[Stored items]
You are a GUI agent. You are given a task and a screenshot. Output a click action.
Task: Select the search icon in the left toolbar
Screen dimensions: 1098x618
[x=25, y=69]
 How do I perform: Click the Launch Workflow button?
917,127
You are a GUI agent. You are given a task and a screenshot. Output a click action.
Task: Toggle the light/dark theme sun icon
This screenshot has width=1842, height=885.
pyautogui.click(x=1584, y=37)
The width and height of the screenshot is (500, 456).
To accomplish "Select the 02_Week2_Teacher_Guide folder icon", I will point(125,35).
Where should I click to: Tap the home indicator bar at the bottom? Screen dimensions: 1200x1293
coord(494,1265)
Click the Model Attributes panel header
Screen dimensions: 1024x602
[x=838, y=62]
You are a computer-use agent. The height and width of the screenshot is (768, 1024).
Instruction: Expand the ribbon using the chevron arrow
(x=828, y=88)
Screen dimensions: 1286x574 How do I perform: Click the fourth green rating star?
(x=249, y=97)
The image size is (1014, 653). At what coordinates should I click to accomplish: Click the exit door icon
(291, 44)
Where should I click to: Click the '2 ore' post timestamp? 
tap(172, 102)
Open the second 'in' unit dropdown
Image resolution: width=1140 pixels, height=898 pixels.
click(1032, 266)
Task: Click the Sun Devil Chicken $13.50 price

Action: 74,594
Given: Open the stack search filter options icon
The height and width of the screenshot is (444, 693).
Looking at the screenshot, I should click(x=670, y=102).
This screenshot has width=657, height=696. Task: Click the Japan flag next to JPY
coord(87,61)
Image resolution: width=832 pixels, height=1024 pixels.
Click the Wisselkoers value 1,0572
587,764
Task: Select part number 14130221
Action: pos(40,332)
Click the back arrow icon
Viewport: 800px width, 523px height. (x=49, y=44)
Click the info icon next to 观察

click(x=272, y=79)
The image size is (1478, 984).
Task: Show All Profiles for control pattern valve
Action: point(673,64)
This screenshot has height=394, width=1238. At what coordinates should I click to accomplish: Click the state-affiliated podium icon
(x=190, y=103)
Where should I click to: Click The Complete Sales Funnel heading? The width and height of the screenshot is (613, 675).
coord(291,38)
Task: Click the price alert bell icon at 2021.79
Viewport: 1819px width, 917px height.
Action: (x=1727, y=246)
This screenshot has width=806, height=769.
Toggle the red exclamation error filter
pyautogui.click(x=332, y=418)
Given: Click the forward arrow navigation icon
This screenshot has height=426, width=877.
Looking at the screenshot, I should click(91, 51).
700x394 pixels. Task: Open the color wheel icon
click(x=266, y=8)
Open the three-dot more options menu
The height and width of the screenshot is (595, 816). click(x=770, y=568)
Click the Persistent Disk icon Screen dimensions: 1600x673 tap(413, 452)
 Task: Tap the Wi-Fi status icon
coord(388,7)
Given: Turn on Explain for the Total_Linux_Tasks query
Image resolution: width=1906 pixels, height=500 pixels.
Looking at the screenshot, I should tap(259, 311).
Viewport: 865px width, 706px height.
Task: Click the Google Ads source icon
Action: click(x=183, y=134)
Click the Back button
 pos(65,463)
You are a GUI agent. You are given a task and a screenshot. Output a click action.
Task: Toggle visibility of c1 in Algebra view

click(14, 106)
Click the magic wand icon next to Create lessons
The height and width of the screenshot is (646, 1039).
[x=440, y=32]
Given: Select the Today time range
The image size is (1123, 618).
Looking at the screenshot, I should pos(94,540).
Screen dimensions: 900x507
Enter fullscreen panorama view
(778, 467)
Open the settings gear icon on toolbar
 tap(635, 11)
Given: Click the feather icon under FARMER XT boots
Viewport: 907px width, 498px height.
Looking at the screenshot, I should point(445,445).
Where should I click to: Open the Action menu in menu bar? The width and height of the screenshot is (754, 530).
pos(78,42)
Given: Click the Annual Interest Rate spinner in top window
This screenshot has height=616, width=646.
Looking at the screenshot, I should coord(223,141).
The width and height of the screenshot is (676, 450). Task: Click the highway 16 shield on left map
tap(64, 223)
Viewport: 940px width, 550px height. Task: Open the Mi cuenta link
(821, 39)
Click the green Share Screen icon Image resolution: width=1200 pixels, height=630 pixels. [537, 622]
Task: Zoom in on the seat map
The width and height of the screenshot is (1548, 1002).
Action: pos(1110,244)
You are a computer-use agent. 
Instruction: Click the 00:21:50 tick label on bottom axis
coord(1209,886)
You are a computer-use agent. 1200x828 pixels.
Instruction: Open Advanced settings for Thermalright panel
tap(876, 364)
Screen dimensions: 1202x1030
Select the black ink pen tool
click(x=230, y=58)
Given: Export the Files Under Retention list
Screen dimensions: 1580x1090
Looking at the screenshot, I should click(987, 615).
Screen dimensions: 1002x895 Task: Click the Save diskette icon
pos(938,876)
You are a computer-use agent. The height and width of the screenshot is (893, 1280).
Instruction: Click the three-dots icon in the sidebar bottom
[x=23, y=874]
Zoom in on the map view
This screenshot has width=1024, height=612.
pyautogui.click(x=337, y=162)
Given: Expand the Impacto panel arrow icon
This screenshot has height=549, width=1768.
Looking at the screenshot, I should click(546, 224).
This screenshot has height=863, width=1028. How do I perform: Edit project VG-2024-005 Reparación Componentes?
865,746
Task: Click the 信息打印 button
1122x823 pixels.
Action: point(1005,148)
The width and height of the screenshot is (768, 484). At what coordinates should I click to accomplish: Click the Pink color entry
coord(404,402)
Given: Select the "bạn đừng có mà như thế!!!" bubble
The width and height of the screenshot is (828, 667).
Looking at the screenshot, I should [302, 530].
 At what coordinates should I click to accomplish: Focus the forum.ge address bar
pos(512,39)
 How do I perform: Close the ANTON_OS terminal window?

• [YOUR GOAL]
The answer must consist of all the entries, copied exactly.

• [RESPONSE BOX]
You are a GUI agent. You are given a task and a screenshot. Output a click action.
Task: Select the search icon in the left toolbar
Screen dimensions: 1098x618
[x=25, y=69]
 How do I perform: Click the Launch Workflow button?
917,127
You are a GUI agent. You are given a task and a screenshot. Output a click action.
Task: Toggle the light/dark theme sun icon
This screenshot has width=1842, height=885.
pyautogui.click(x=1584, y=37)
The width and height of the screenshot is (500, 456).
To accomplish "Select the 02_Week2_Teacher_Guide folder icon", I will point(125,35).
Where should I click to: Tap the home indicator bar at the bottom? Screen dimensions: 1200x1293
coord(494,1265)
Click the Model Attributes panel header
Screen dimensions: 1024x602
[x=838, y=62]
You are a computer-use agent. The height and width of the screenshot is (768, 1024).
Instruction: Expand the ribbon using the chevron arrow
(x=828, y=88)
Screen dimensions: 1286x574 How do I perform: Click the fourth green rating star?
(x=249, y=97)
The image size is (1014, 653). At what coordinates should I click to accomplish: Click the exit door icon
(291, 44)
Where should I click to: Click the '2 ore' post timestamp? 
tap(172, 102)
Open the second 'in' unit dropdown
Image resolution: width=1140 pixels, height=898 pixels.
click(1032, 266)
Task: Click the Sun Devil Chicken $13.50 price

Action: 74,594
Given: Open the stack search filter options icon
The height and width of the screenshot is (444, 693).
Looking at the screenshot, I should click(x=670, y=102).
This screenshot has width=657, height=696. Task: Click the Japan flag next to JPY
coord(87,61)
Image resolution: width=832 pixels, height=1024 pixels.
Click the Wisselkoers value 1,0572
587,764
Task: Select part number 14130221
Action: pos(40,332)
Click the back arrow icon
Viewport: 800px width, 523px height. (x=49, y=44)
Click the info icon next to 观察

click(x=272, y=79)
The image size is (1478, 984).
Task: Show All Profiles for control pattern valve
Action: point(673,64)
This screenshot has height=394, width=1238. At what coordinates should I click to accomplish: Click the state-affiliated podium icon
(x=190, y=103)
Where should I click to: Click The Complete Sales Funnel heading? The width and height of the screenshot is (613, 675).
coord(291,38)
Task: Click the price alert bell icon at 2021.79
Viewport: 1819px width, 917px height.
Action: (x=1727, y=246)
This screenshot has width=806, height=769.
Toggle the red exclamation error filter
pyautogui.click(x=332, y=418)
Given: Click the forward arrow navigation icon
This screenshot has height=426, width=877.
Looking at the screenshot, I should click(91, 51).
700x394 pixels. Task: Open the color wheel icon
click(x=266, y=8)
Open the three-dot more options menu
The height and width of the screenshot is (595, 816). click(x=770, y=568)
Click the Persistent Disk icon Screen dimensions: 1600x673 tap(413, 452)
 Task: Tap the Wi-Fi status icon
coord(388,7)
Given: Turn on Explain for the Total_Linux_Tasks query
Image resolution: width=1906 pixels, height=500 pixels.
Looking at the screenshot, I should tap(259, 311).
Viewport: 865px width, 706px height.
Task: Click the Google Ads source icon
Action: click(x=183, y=134)
Click the Back button
 pos(65,463)
You are a GUI agent. You are given a task and a screenshot. Output a click action.
Task: Toggle visibility of c1 in Algebra view

click(14, 106)
Click the magic wand icon next to Create lessons
The height and width of the screenshot is (646, 1039).
[x=440, y=32]
Given: Select the Today time range
The image size is (1123, 618).
Looking at the screenshot, I should pos(94,540).
Screen dimensions: 900x507
Enter fullscreen panorama view
(778, 467)
Open the settings gear icon on toolbar
 tap(635, 11)
Given: Click the feather icon under FARMER XT boots
Viewport: 907px width, 498px height.
Looking at the screenshot, I should point(445,445).
Where should I click to: Open the Action menu in menu bar? The width and height of the screenshot is (754, 530).
pos(78,42)
Given: Click the Annual Interest Rate spinner in top window
This screenshot has height=616, width=646.
Looking at the screenshot, I should coord(223,141).
The width and height of the screenshot is (676, 450). Task: Click the highway 16 shield on left map
tap(64, 223)
Viewport: 940px width, 550px height. Task: Open the Mi cuenta link
(821, 39)
Click the green Share Screen icon Image resolution: width=1200 pixels, height=630 pixels. [537, 622]
Task: Zoom in on the seat map
The width and height of the screenshot is (1548, 1002).
Action: pos(1110,244)
You are a computer-use agent. 
Instruction: Click the 00:21:50 tick label on bottom axis
coord(1209,886)
You are a computer-use agent. 1200x828 pixels.
Instruction: Open Advanced settings for Thermalright panel
tap(876, 364)
Screen dimensions: 1202x1030
Select the black ink pen tool
click(x=230, y=58)
Given: Export the Files Under Retention list
Screen dimensions: 1580x1090
Looking at the screenshot, I should click(987, 615).
Screen dimensions: 1002x895 Task: Click the Save diskette icon
pos(938,876)
You are a computer-use agent. The height and width of the screenshot is (893, 1280).
Instruction: Click the three-dots icon in the sidebar bottom
[x=23, y=874]
Zoom in on the map view
This screenshot has width=1024, height=612.
pyautogui.click(x=337, y=162)
Given: Expand the Impacto panel arrow icon
This screenshot has height=549, width=1768.
Looking at the screenshot, I should click(546, 224).
This screenshot has height=863, width=1028. How do I perform: Edit project VG-2024-005 Reparación Componentes?
865,746
Task: Click the 信息打印 button
1122x823 pixels.
Action: point(1005,148)
The width and height of the screenshot is (768, 484). At what coordinates should I click to accomplish: Click the Pink color entry
coord(404,402)
Given: Select the "bạn đừng có mà như thế!!!" bubble
The width and height of the screenshot is (828, 667).
Looking at the screenshot, I should [302, 530].
 At what coordinates should I click to accomplish: Focus the forum.ge address bar
pos(512,39)
 How do I perform: Close the ANTON_OS terminal window?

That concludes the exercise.